• THE REQUEST: Scale part of the listing, starting at the line that has "पुरातत्त्वविद्या [पुरातत्त्वविद्या (177" and stopping after the line that has "पोकर (524, 1251)". Write out each of those lines again with its text unchanged, multiplying both coordinates by 0.6 and rounding to whole numbers, with halves rounded up.

• ROWS:

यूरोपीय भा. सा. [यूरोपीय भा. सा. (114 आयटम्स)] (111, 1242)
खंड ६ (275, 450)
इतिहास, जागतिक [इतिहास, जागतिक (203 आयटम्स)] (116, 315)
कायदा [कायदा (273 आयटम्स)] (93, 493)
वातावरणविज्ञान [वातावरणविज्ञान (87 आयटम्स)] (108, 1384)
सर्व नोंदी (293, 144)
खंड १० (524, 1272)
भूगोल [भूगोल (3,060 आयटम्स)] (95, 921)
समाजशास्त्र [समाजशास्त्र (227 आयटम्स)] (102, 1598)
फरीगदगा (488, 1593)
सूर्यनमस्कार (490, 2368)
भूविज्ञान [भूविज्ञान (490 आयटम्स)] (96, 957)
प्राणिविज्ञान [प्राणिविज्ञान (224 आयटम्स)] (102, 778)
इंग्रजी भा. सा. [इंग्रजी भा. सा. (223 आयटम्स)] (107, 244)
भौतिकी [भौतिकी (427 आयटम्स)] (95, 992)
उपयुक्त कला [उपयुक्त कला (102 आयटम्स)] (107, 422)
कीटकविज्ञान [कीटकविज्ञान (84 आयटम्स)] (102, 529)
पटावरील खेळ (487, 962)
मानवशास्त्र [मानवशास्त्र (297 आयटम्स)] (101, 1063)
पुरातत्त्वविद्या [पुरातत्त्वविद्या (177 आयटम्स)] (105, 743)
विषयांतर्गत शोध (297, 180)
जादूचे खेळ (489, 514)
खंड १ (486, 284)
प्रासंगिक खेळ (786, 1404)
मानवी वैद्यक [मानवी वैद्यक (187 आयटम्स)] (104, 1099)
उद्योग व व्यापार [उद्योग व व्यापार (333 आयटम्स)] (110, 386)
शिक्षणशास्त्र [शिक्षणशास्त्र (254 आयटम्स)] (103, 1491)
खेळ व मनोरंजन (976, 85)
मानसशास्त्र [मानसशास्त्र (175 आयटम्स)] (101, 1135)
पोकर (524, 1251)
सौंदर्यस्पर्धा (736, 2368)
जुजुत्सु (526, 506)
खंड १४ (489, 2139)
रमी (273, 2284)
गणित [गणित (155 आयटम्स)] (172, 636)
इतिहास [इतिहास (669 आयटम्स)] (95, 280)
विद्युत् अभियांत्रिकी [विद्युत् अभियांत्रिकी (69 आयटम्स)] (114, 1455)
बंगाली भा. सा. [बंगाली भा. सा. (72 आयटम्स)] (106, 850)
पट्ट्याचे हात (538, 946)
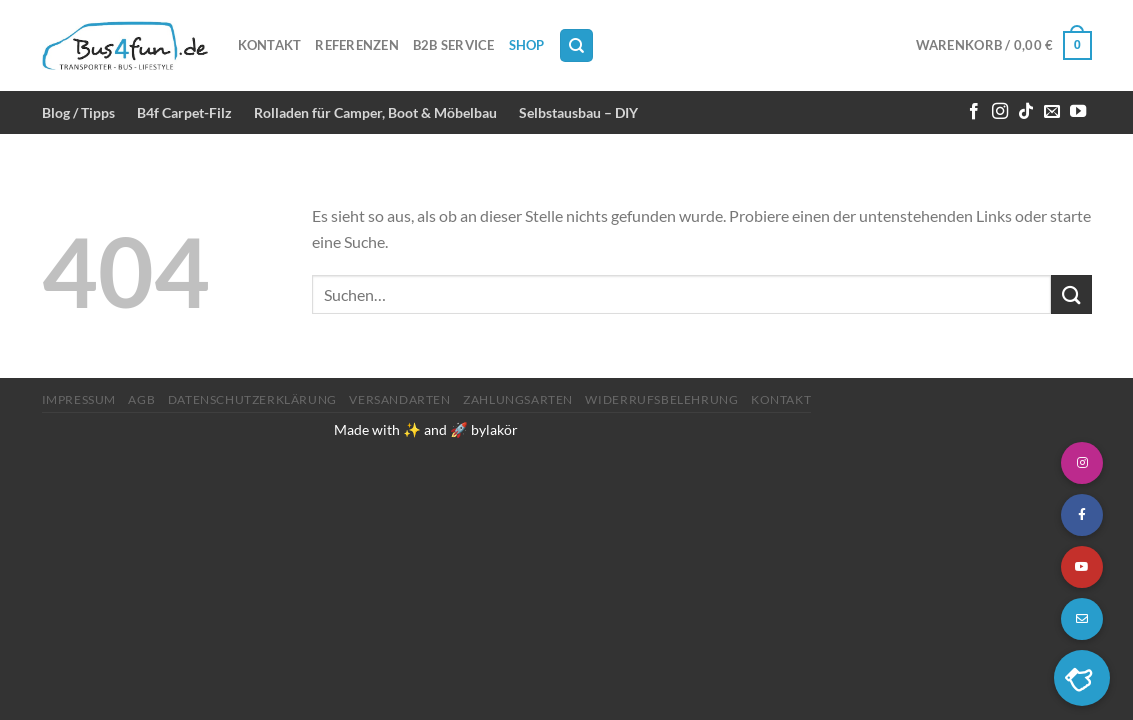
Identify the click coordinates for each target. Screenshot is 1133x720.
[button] (1082, 678)
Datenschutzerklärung (252, 399)
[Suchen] (576, 45)
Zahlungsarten (518, 399)
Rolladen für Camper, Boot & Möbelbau (375, 112)
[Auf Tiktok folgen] (1026, 112)
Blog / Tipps (78, 112)
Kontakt (270, 45)
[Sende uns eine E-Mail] (1052, 112)
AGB (141, 399)
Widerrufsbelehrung (661, 399)
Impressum (79, 399)
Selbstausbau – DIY (578, 112)
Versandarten (399, 399)
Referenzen (357, 45)
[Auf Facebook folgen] (974, 112)
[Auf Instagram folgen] (1000, 112)
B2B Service (454, 45)
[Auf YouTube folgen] (1078, 112)
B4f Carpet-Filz (184, 112)
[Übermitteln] (1071, 294)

• TASK RESULT:
पुरातत्त्वविद्या [पुरातत्त्वविद्या (177 आयटम्स)] (63, 446)
विषयांतर्गत शोध (178, 108)
जादूचे खेळ (293, 308)
खंड १ (292, 170)
प्रासंगिक खेळ (472, 842)
मानवी वैद्यक [मानवी वैद्यक (187 आयटम्स)] (62, 659)
उद्योग व व्यापार [उद्योग व व्यापार (333 आयटम्स)] (66, 232)
शिक्षणशास्त्र [शिक्षणशास्त्र (254 आयटम्स)] (62, 895)
खेळ व मनोरंजन (586, 51)
मानसशास्त्र [मानसशास्त्र (175 आयटम्स)] (61, 681)
पोकर (314, 751)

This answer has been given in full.